На холодные нары, шконки, на бетонный проход, на пустой стол, на головы зэков льет Колыма стылые слезы. Словно вместе с людьми оплакивает невысказанное, застрявшее комком в горле горе.
Забились люди по углам. Как тараканы в щели.
Кто-то письмо домой строчит, другой рубаху штопает.

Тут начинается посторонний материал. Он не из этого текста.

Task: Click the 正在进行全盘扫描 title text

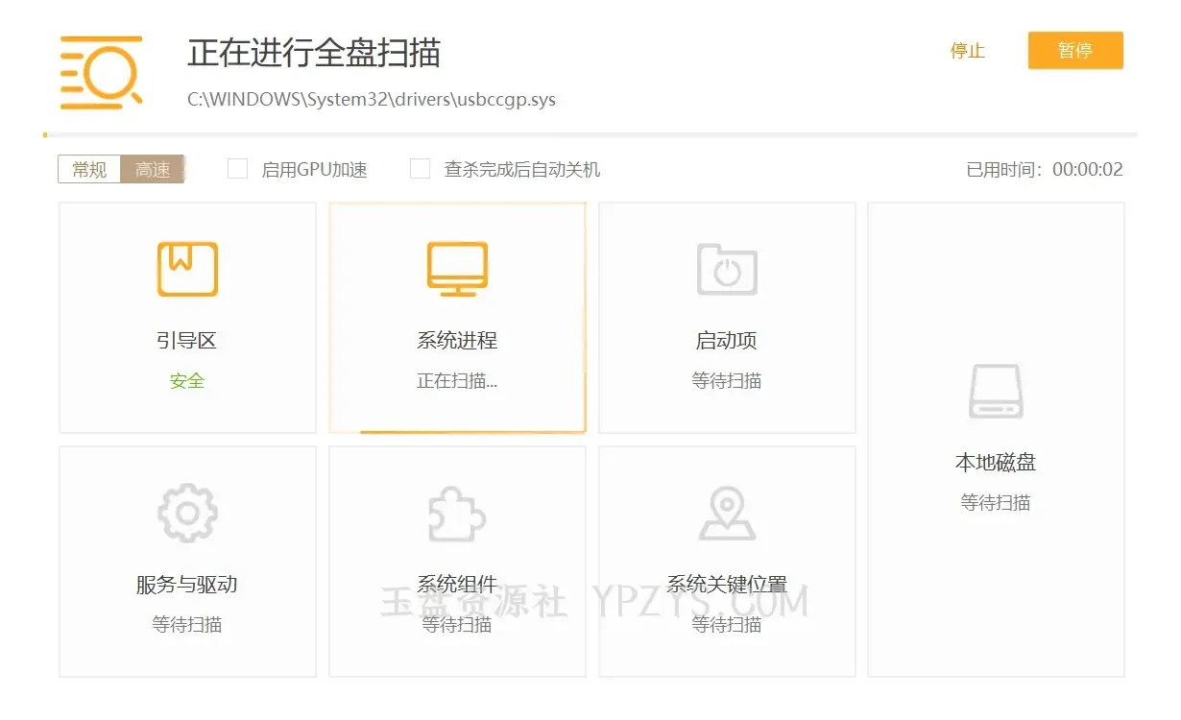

Иные постели в порядок приводят, бреются зачем-то. А тот хмырь лежит, одеялом с головой укрылся. Спящим прикинулся. Спиной ко всем повернулся. А сам из-под подушки присланную из дома посылку теребит. Чтоб ни с кем не делиться. Чтоб никто не увидел. Одно выдает — чавкает так, что за бараком слышно. Зато спрятался.

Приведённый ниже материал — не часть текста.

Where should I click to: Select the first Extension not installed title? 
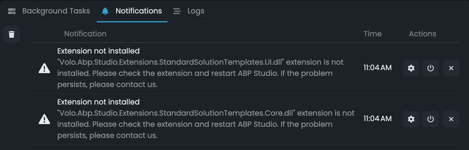click(98, 51)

Смешной мужик. Который год в зоне, а все в одиночку. Никто с ним не общается. Ни с кем не разговаривает. Даже имени его никто не знает. А случится, помрет — не будут знать, кого похоронили.
Кто он и откуда, за что сюда попал — ни словом не обмолвился. Впрочем, у каждого здесь свои странности, свои причуды. Одинаковых нет. Есть похожие. Но и это до поры, до случая.
Спят работяги в бараке, свернувшись в калачики, — так теплее. Иные на спине, руки на груди сложив, ровно покойники. С той лишь разницей, что мертвые не храпят. И им напоследок чистое белье надевают, если на счету копейки водятся. А еще — покойным не надо подскакивать в шесть утра. Их время кончилось..
Спят зэки. Стонут, бормочут, кричат и плачут во сне.
Одни подскакивают среди ночи дурное привиделось. Да что может присниться хуже Колымы? Она — въявь. И ничего, свыклись. Валятся на шконки подкошенно. Тут же засыпают.
Но все ли спят?
Прислушивается Колыма. Вон вздыхает новичок, в темноте углом подушки глаза вытирает. Никто не видит, значит, не стыдно. Да и как не плакать человеку на Колыме?
Глава 4
Сегодня в бараке работяг суматоха, какой давно не бывало.
На волю двенадцать человек отпускают. Не по реабилитации, не по окончании отбытия срока наказания. До него еще годы оставались.